Начались переговоры. Галкин вел разговор с Лебедевым и Фортунатовым, а генерал Чечек с полковником Степановым, командующим симбирской группой и юридически ответственным за все ее действия. Мне трудно восстановить все эти разговоры, длившиеся целый день и ночь, до 3-х часов утра, но я отлично помню заключительный аккорд этих переговоров, а именно: не добившись благоприятного ответа от Симбирска, Галкин в конце разговора говорит: «Приказываю вам от имени Комитета Членов Учредительного Собрания, Военного Штаба и командующего войсками, немедленно возвратиться в город и движение на Казань отставить».

«Слушаюсь» — ответил Симбирск.

Успокоенные этим «слушаюсь», мы мирно разошлись по своим домам, в полной уверенности, что движение на Казань ликвидировано. Прошел день, прошел другой, а мы ничего и не знали. И вдруг телеграмма: «Мы под Казанью»...

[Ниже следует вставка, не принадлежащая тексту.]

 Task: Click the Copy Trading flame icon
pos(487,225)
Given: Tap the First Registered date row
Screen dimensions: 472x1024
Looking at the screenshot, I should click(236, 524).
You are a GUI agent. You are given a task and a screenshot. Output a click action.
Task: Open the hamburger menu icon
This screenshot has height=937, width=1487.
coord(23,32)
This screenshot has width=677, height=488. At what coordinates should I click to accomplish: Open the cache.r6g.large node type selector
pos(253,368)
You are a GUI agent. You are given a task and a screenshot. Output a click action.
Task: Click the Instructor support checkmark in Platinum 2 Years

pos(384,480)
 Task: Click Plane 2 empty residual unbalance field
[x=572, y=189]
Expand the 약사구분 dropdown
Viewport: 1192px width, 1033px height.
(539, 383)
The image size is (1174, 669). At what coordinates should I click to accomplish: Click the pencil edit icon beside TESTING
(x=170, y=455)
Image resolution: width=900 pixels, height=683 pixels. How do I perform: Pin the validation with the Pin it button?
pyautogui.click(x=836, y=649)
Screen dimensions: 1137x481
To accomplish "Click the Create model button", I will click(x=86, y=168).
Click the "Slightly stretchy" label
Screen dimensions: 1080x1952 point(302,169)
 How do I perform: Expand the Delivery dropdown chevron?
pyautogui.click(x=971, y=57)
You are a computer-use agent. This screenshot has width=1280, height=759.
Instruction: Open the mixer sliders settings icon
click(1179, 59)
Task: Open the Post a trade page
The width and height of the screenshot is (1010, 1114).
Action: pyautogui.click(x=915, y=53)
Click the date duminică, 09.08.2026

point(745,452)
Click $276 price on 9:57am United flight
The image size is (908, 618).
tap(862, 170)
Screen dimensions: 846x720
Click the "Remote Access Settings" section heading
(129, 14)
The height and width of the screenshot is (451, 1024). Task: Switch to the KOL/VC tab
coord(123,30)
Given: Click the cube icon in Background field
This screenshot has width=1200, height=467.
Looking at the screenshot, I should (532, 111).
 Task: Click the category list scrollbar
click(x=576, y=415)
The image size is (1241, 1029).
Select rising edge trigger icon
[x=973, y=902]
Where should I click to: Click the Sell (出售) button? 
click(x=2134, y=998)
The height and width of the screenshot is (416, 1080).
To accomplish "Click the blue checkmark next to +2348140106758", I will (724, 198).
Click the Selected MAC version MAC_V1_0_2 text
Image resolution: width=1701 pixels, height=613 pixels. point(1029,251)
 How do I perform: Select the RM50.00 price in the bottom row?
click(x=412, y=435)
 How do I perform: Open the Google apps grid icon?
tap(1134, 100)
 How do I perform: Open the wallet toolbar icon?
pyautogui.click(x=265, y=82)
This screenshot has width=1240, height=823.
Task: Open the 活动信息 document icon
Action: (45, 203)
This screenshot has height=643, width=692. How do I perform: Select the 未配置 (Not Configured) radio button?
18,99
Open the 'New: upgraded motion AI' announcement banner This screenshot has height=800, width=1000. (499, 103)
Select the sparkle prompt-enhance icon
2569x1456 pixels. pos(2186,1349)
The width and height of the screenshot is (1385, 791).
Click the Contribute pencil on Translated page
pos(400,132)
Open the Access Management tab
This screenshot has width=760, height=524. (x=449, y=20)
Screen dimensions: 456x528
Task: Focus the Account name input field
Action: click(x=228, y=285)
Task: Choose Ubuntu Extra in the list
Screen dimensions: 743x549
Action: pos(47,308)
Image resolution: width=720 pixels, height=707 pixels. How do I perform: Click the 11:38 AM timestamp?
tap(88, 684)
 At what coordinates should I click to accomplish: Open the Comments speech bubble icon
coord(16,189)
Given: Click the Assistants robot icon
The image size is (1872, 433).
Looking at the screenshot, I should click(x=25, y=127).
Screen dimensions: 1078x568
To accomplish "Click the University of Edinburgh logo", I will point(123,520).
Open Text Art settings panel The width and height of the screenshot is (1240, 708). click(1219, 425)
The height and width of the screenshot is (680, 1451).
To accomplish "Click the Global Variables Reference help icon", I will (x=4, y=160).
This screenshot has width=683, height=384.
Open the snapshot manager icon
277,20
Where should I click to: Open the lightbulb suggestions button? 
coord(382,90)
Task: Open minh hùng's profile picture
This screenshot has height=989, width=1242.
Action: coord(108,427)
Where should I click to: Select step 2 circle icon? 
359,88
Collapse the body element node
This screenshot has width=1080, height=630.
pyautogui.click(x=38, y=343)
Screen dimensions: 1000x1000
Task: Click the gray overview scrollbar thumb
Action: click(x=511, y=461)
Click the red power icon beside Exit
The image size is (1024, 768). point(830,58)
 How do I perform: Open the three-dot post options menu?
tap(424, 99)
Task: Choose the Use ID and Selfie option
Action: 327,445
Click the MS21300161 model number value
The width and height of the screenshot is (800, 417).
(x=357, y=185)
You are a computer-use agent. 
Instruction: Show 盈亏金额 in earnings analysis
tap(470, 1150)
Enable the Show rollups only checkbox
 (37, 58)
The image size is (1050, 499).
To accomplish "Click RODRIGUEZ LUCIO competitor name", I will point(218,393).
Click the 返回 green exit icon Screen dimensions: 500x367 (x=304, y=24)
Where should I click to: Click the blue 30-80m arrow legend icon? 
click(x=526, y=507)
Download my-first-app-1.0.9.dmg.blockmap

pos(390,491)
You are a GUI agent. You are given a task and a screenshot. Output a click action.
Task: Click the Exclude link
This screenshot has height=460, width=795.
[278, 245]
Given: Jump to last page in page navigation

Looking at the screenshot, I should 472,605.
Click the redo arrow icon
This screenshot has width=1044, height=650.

Легко себе представить, каково было наше изумление, возмущение и тревога по получении этой телеграммы.

Что было делать?

После продолжительного обсуждения, опять с участием командующего войсками и управляющего военным министерством, было признано, что иного ничего нельзя сделать, как только примириться с совершившимся,  

исправив то, что еще можно исправить. Отзывать войска, находящиеся у самой цели их продвижения, и, быть может, в бою — невозможно. Это значило бы развалить всю армию и сорвать движение. Преступление, совершенное двумя самоуверенными смельчаками, пришлось покрыть авторитетом всего Комуча, превратив его в их триумф, умолчавши, конечно, об их своеволии.

Так был опрокинут весь план движения, с такой осторожностью, вдумчивостью и серьезностью разработанный Комучем. С взятием Казани дальнейший план кампании, естественно, предрешался сам собой; все наши    силы с этого дня были направлены на то, чтобы удержать Казань, ставшей с этого момента центром всех военных операций; все части, кои предполагалось бросить на саратовский фронт, пришлось задержать и бросить под Казань; удержим Казань — значит, есть еще некоторые 

надежды на продолжение борьбы; не удержим — все пропало, отступление начнется с такою же быстротой, с какою происходило и наступление.

Но почему же, спросят меня, взявши Казань, вы не оставили ее тотчас же, раз считали захват ее ошибкой, ведущей вас к отвлечению от основного военного плана? Почему вы считали необходимым не только удержать ее, но и еще, преступление, совершенное двумя-тремя лицами, покрыть своим авторитетом и оправдать его? Не лучше ли было немедленно же войска отозвать из Казани, а инициаторов, нарушивших волю власти, отдать под суд?

Все эти вопросы и предложения возникали и обсуждались в Комуче не раз. Комуч занимался ими не одно, а несколько заседаний, и в большинстве своем приходил все же к одному и тому же решению: оставлять Казань после происшедшего ни в коем случае нельзя; оставить ее немедленно же — это значило вызвать страшную панику среди городского населения, с таким восторгом встретившего Народную армию, и подорвать всякое доверие к власти и к движению. Можно было оставить Казань, вывезя оттуда золото, военные материалы, но для 

этого необходимо было пробыть в Казани 2-3 недели, а пробыв 2-3 недели добровольно оставлять город — это значило сознаться в своем бессилии. Нужно иметь в виду, что очень многие и из Комуча поддавались настроению победителей. Блестящий успех под Казанью опьянил головы не только нашим военным руководителям казанской операцией, но и членов Комуча. Казалось, еще один такой смелый налет и, кто знает, может быть, и Москва будет нашей...

Во всяком случае, отступление назад, возврат на прежние позиции при том настроении среди солдат и населения, какое создалось в результате завоевания Казани, считалось всеми нами гибельным и невозможным. Благодаря этому и пришлось примириться с перестройкой плана.